WORK TO COMPLETE | Print the line containing "Open the red font color picker" and every later line of the records. Keep each one exactly as given, ending with the last.

Saved entries |
—————
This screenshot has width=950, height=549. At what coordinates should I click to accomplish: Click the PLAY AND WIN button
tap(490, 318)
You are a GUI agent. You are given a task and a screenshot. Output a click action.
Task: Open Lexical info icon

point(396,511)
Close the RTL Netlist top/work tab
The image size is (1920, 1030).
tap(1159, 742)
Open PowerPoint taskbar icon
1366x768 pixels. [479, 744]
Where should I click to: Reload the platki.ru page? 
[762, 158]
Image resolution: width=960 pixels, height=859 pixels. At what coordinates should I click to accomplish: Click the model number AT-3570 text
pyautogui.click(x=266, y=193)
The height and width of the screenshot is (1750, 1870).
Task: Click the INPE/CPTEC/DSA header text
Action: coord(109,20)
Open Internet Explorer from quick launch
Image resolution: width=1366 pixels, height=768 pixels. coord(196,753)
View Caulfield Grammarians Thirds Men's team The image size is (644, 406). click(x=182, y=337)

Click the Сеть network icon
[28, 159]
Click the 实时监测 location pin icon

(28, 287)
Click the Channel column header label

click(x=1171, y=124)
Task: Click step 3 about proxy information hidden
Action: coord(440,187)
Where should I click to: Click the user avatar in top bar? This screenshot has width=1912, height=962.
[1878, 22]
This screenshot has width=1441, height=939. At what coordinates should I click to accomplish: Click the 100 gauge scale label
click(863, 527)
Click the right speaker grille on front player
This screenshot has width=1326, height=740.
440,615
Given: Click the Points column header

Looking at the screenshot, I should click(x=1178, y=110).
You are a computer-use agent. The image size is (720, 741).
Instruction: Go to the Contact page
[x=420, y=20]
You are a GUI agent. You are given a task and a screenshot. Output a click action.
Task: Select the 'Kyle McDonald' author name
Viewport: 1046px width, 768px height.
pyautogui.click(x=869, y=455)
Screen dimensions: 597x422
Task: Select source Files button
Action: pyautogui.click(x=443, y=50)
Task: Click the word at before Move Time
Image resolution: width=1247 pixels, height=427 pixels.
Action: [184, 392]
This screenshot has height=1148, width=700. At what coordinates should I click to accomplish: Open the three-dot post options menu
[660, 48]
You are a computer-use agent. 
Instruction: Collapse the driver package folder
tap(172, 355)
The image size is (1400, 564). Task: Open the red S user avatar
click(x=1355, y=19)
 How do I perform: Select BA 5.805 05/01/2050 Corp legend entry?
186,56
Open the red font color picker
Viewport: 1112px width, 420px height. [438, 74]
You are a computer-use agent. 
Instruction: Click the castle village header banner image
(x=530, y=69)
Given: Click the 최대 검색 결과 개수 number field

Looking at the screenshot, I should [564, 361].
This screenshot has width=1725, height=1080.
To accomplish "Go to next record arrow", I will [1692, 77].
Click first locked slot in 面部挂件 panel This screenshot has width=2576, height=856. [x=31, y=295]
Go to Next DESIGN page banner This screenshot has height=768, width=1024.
—————
OUTPUT OF THE TASK |
Open the red font color picker
Viewport: 1112px width, 420px height. [438, 74]
You are a computer-use agent. 
Instruction: Click the castle village header banner image
(x=530, y=69)
Given: Click the 최대 검색 결과 개수 number field

Looking at the screenshot, I should [564, 361].
This screenshot has width=1725, height=1080.
To accomplish "Go to next record arrow", I will [1692, 77].
Click first locked slot in 面部挂件 panel This screenshot has width=2576, height=856. [x=31, y=295]
Go to Next DESIGN page banner This screenshot has height=768, width=1024.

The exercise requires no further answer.